I want to talk to you about Scream 5. Have you been doing anything ahead of time to get into character?

I’ve been doing a lot of research on my character specifically, because she has lived through certain things that make her a very complicated human being that I personally have not lived through. So that’s what I’ve been doing—just writing down memories and creating her life, basically her childhood, so that I’m informed in the way that she acts and why she is the way that she is. I’ve just been reading the script over and over again, finding different things in it, reading in between the lines and discovering new things every time I read it. And also trying not to be nervous that I’m going to meet Courteney Cox, honestly, because that’s one of the most exciting things. You have no idea how many times I’ve played in my head the scene where I’m meeting her for the first time. And I’m like, What am I going to say to her?

What are you going to say?

I honestly have no idea. And because of the safety protocols, I don’t even know if I’m going to be able to spend much time with her. I’m not going to be able to hug her, for sure. I love hugging people, and I’m not going to be able to do that. So that sucks. But I do have some scenes with her, so I’m excited to work with her and tell her how much I love her. And tell her how much of an influence she’s been in my life, because I’m a huge Friends fan.

When was the first time you watched Scream?

When I was young, I guess in between 10 and 15 years old. I was obsessed with scary movies, and I watched all of them. The first Scream came out in 1996, and I was way too young to watch it then. So I think the first time that I watched it, I was probably 10 or 11. I just loved getting scared and then not being able to sleep in my room and having to sleep in my sister’s bedroom on the floor. Because I’m a masochist in that sense—I love watching scary movies, but I cannot sleep for two weeks afterward. It’s insane.

Is Dark scary in that way?

No, it’s not scary like that at all. It is a thriller, it is mysterious, and it’s very dark—some scenes are—but it’s a different kind of scary. It’s the kind of scary where fucked-up things happen, and you’re like, How did they manage to get tangled up that way?

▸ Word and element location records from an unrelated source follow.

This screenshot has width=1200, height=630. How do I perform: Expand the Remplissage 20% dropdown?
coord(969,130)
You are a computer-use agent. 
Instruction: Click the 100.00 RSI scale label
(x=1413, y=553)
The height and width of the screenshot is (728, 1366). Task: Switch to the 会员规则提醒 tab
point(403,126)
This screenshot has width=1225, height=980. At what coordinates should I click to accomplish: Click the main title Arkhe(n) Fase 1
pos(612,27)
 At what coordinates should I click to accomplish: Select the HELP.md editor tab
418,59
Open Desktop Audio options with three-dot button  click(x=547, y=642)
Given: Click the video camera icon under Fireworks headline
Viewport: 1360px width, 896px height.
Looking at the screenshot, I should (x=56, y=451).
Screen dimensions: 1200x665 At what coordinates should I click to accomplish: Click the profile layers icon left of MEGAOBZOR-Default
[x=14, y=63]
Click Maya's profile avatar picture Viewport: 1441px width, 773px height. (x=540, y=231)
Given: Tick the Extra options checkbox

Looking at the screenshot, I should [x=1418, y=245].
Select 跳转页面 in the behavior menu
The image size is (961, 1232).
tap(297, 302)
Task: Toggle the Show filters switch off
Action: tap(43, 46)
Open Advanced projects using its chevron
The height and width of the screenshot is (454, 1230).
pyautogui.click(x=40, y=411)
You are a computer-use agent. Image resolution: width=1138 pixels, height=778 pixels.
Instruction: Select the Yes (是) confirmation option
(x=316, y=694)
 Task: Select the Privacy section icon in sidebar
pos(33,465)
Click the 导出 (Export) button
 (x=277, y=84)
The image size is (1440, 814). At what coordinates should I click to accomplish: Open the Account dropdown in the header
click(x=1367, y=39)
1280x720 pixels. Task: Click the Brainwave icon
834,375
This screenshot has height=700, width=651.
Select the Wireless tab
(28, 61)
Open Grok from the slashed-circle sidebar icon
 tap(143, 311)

That kind of scary: society and interpersonal relationships scary. Not, like, someone comes out with a knife and tries to stab you and kill you.

But the type of scary you’re talking about that you see in Dark can also be scary enough to keep you up at night.

One hundred percent. But not at the extreme of, like, Black Mirror. Black Mirror is terrifying, even though it’s technically not horror.

Black Mirror is frightening because it feels so real right now.

It’s so close. It’s so close to where we are.